At the same time, Hatoyama proposed that an East Asian security group including China and other regional powers might be preferable to the status quo maintained by the huge U.S. naval presence, which has existed since World War II most notably in the form of the U.S. Seventh Fleet, whose home part at Yokosuka is on the Japanese mainland.
The DPJ, which ended nearly five decades of rule by the staunchly pro-American Liberal Democratic Party last August, ran on an election manifesto that pledged to “re-examine the role of the U.S. military in the security of the Asia-Pacific region and the significance of U.S. bases in Japan.”
Careful U.S. Response
Well, apparently the reassessment is over. On Monday, Hatoyama did something no Japanese leader likes to do: he apologized. He told angry Okinawans he had to break his campaign promise. Visiting Okinawa for the first time since his slow-motion climb down began last month, he said all Japanese had to be “willing to share the burden, because the bases are necessary for national security.”
Given the sensitivities involved – the Marines suffered over 12,000 dead and another 38,000 wounded taking the island from Japan in 1945, after all – the Obama administration deserves a lot of credit for not going all John Bolton on Hatoyama.
Not that Okinawans didn’t have a point. While Japan took sovereignty of the island back in the early 1970s, a number of large American bases, including the huge Kadena Air Force base and the base at the center of the current controversy, Futenma Air Station, with its complement of 20,000 Marines, remained on the island.

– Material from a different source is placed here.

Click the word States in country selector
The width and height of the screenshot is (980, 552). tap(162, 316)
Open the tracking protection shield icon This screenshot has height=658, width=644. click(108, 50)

These installations have been uneasy neighbors.
A notorious rape by a Marine of a 12-year-old Japanese girl in 1995, added to traffic and aircraft accidents over the years that have caused civilian deaths, have led to the welcome mat wearing exceedingly thin.
But facing the uncertainties of the early 21st century in East Asia, the certainties of an alliance forged in the 20th century apparently grew more apparent. For the Hatoyama’s DPJ, it’s a humiliating retreat. For the Obama administration, it’s a small but important victory – and a credit to the fact that there was no public tantrum or browbeating of Tokyo (whatever was said in private). And for China, it’s just deserts for a cynical policy of keeping a wild dog on a short leash.